### Exercise data
*-*-*

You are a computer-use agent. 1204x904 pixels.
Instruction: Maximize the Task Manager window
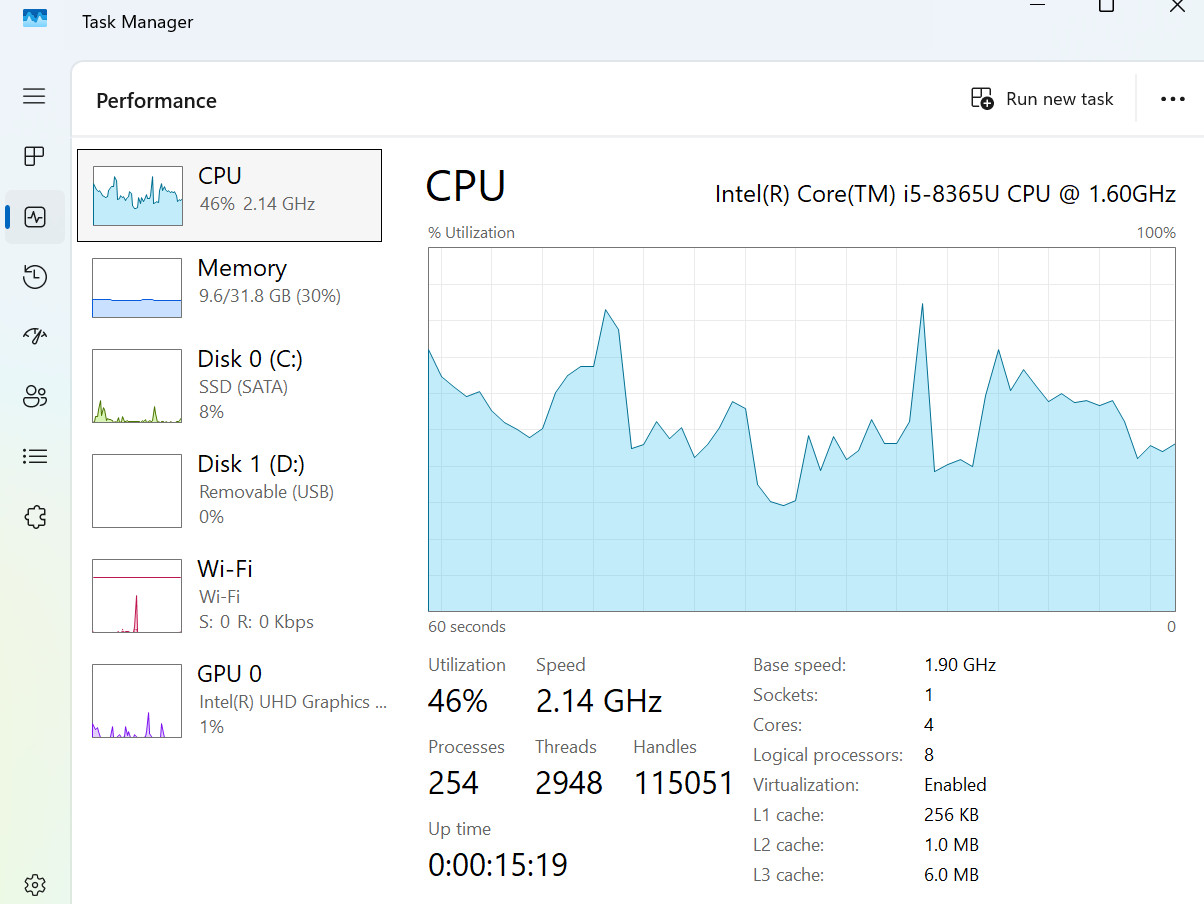(x=1106, y=5)
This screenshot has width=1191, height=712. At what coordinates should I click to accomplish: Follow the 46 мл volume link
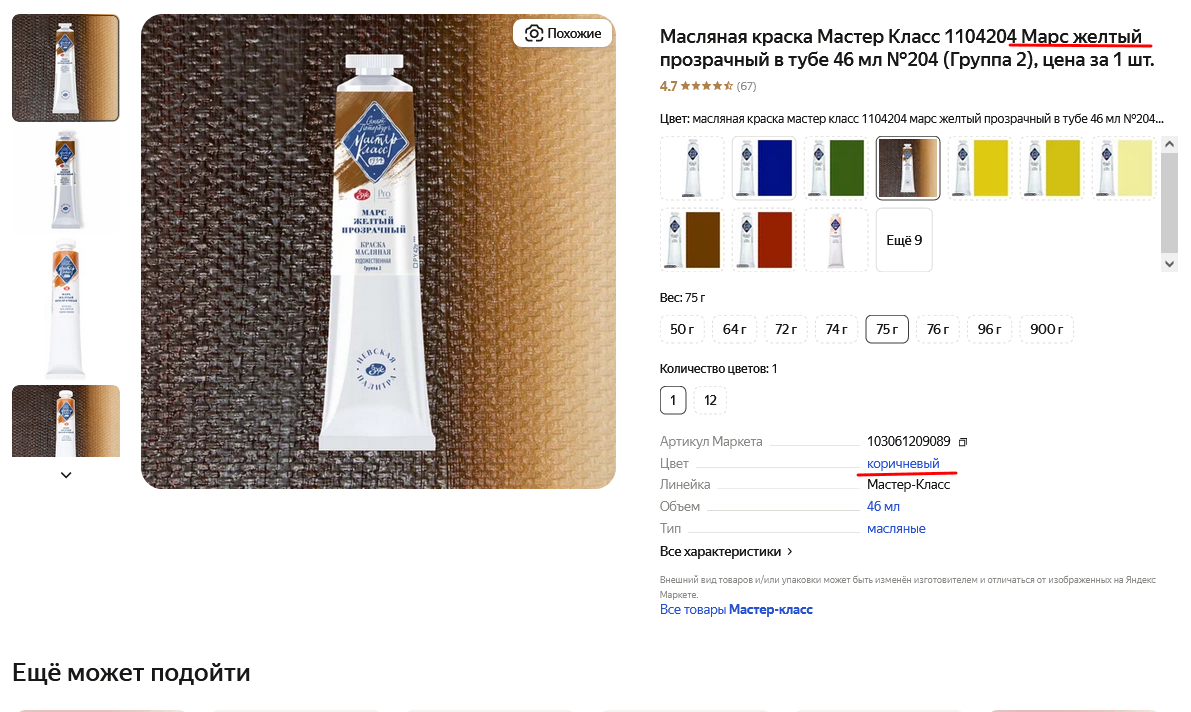[x=883, y=506]
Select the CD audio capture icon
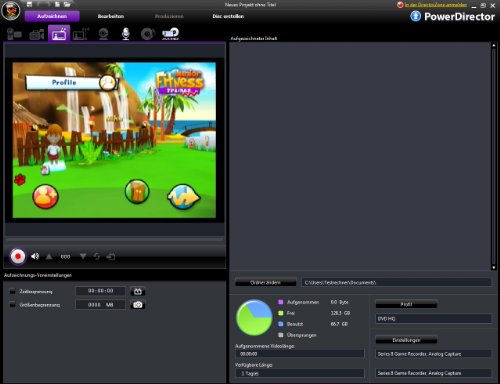Viewport: 500px width, 384px height. click(x=148, y=34)
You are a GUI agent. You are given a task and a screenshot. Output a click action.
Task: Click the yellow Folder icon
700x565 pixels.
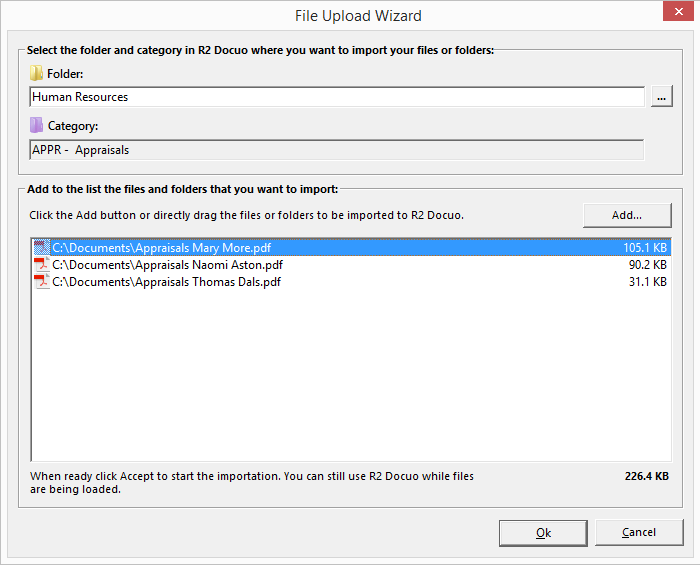[x=36, y=73]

*-*-*

### To do
Please repeat each line above exactly as it appears, but omit the pictures.

### Result of this task
You are a computer-use agent. 1204x904 pixels.
Instruction: Maximize the Task Manager window
(x=1106, y=5)
This screenshot has width=1191, height=712. At what coordinates should I click to accomplish: Follow the 46 мл volume link
[x=883, y=506]
Select the CD audio capture icon
Viewport: 500px width, 384px height. click(x=148, y=34)
You are a GUI agent. You are given a task and a screenshot. Output a click action.
Task: Click the yellow Folder icon
700x565 pixels.
[x=36, y=73]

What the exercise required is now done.